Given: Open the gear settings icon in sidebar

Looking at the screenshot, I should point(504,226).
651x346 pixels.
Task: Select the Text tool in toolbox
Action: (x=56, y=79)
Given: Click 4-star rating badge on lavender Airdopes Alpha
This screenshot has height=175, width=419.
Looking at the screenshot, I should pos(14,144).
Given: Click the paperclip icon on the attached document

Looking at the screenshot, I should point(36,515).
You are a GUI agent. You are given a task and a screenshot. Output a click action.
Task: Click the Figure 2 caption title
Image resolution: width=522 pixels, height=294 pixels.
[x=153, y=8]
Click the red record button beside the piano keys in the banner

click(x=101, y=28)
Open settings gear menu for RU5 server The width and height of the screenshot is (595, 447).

________________________________________

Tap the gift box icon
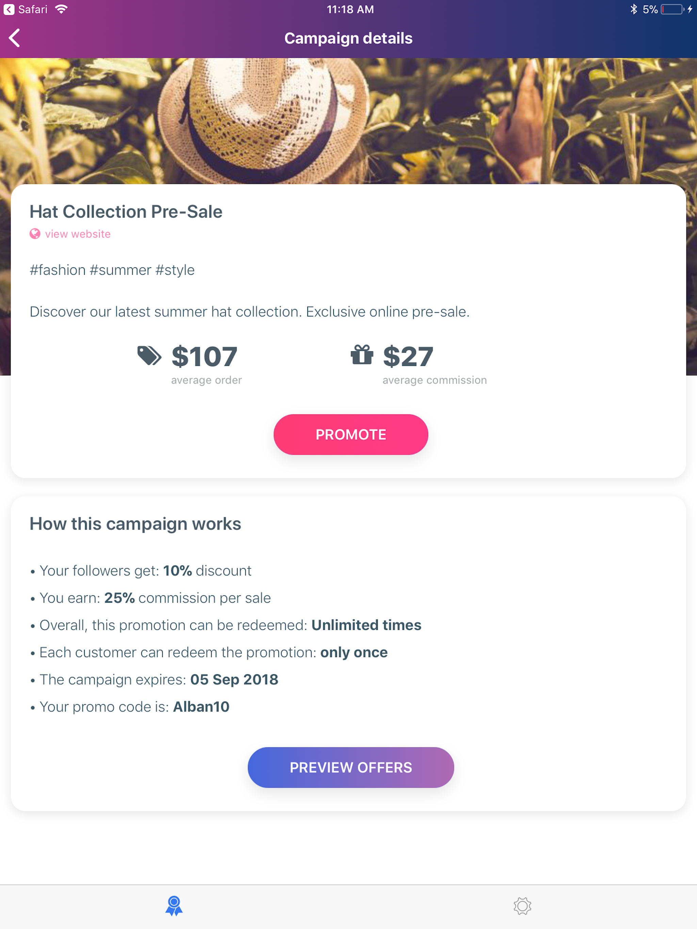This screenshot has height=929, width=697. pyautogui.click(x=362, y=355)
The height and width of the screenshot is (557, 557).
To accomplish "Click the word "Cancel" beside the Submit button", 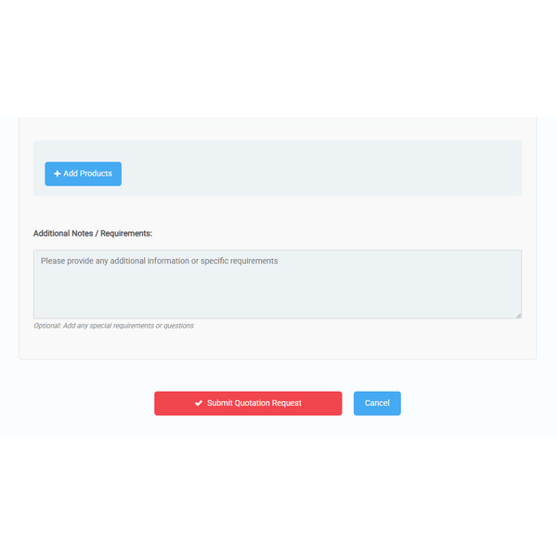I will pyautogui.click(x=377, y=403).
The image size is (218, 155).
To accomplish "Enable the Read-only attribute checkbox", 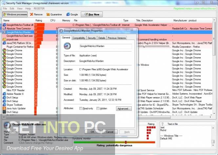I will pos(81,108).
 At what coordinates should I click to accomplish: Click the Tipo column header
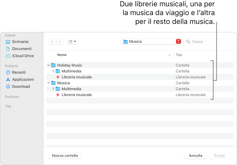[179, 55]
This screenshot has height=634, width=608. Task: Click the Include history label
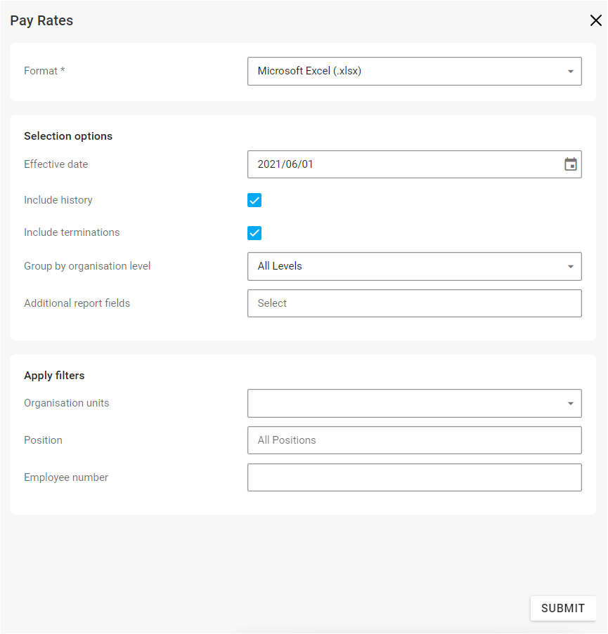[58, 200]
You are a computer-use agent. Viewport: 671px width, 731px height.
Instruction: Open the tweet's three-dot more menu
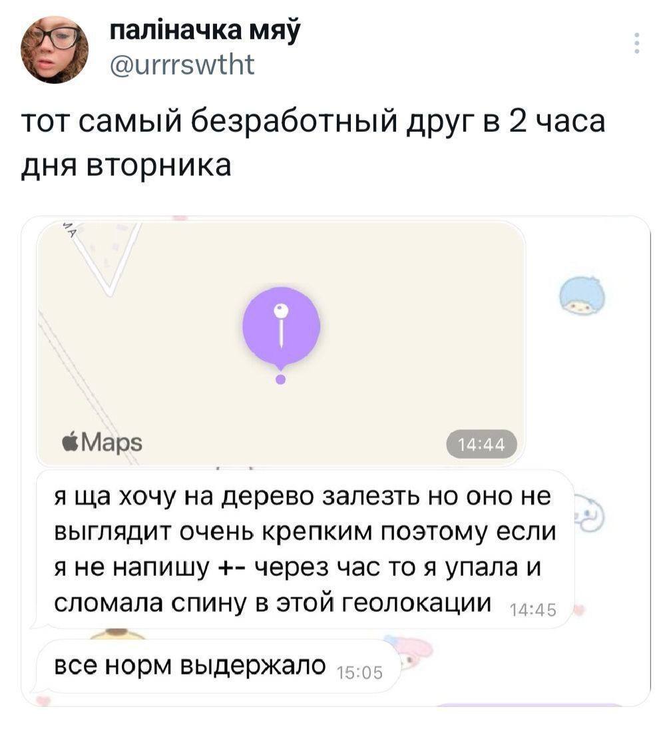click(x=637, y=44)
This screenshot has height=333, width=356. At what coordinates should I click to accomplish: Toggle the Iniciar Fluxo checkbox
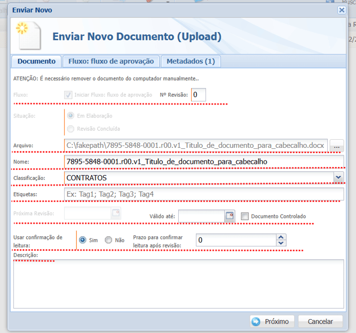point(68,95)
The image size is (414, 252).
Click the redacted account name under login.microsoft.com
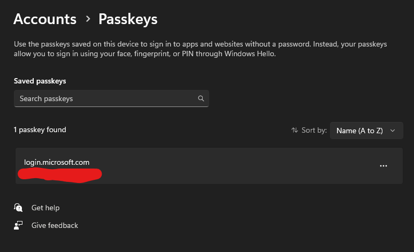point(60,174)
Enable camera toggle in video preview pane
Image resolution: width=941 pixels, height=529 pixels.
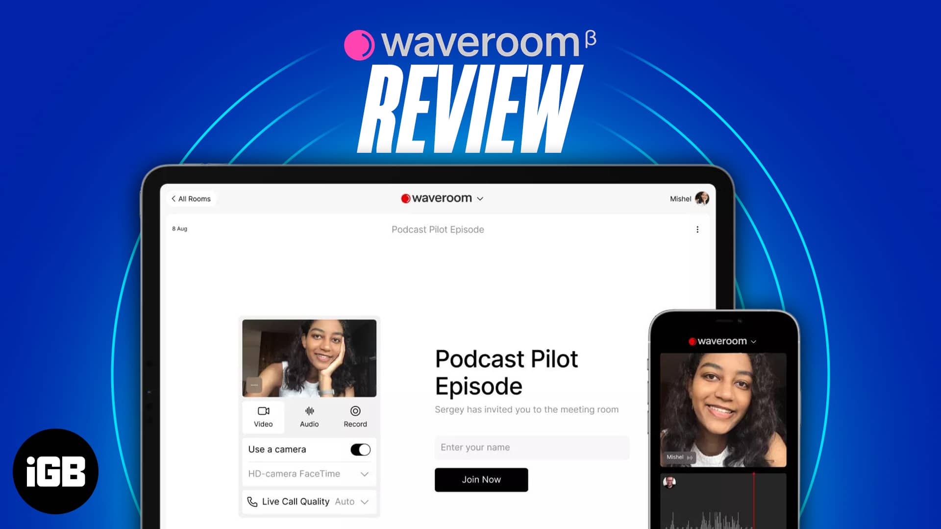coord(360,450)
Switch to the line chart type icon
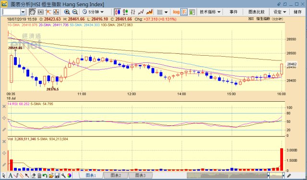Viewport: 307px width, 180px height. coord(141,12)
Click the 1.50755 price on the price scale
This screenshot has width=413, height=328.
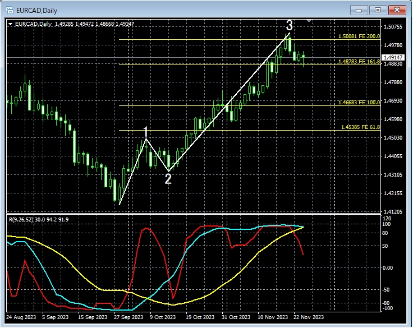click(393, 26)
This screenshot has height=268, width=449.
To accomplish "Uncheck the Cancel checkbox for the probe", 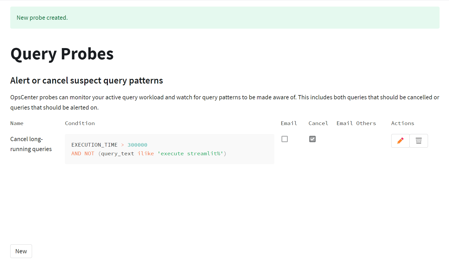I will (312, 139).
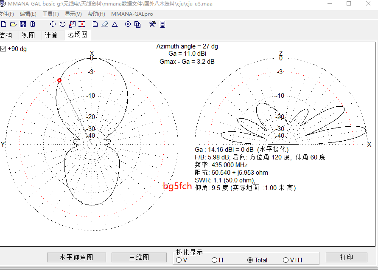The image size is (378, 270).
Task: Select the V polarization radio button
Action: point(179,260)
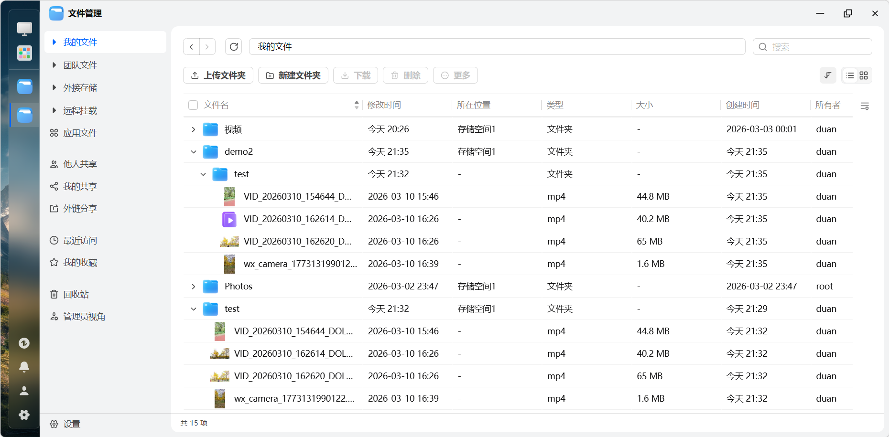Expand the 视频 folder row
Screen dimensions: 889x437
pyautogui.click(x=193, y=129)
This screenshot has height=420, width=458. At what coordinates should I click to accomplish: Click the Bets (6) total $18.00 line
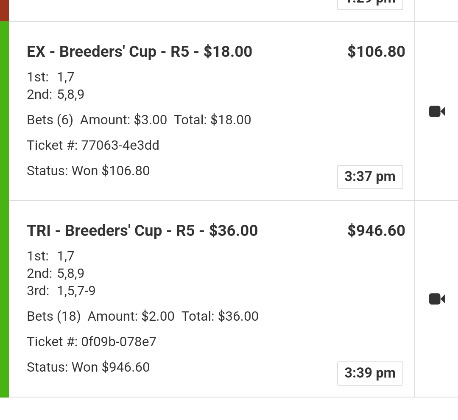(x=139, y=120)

________________________________________

_EXERCISE GOAL_
Return only the lines between the one holding "Given: Open the gear settings icon in sidebar" and the one holding "Given: Click 4-star", inclusive, exactly as they appear above.

_ANSWER BELOW_
Given: Open the gear settings icon in sidebar

Looking at the screenshot, I should point(504,226).
651x346 pixels.
Task: Select the Text tool in toolbox
Action: (x=56, y=79)
Given: Click 4-star rating badge on lavender Airdopes Alpha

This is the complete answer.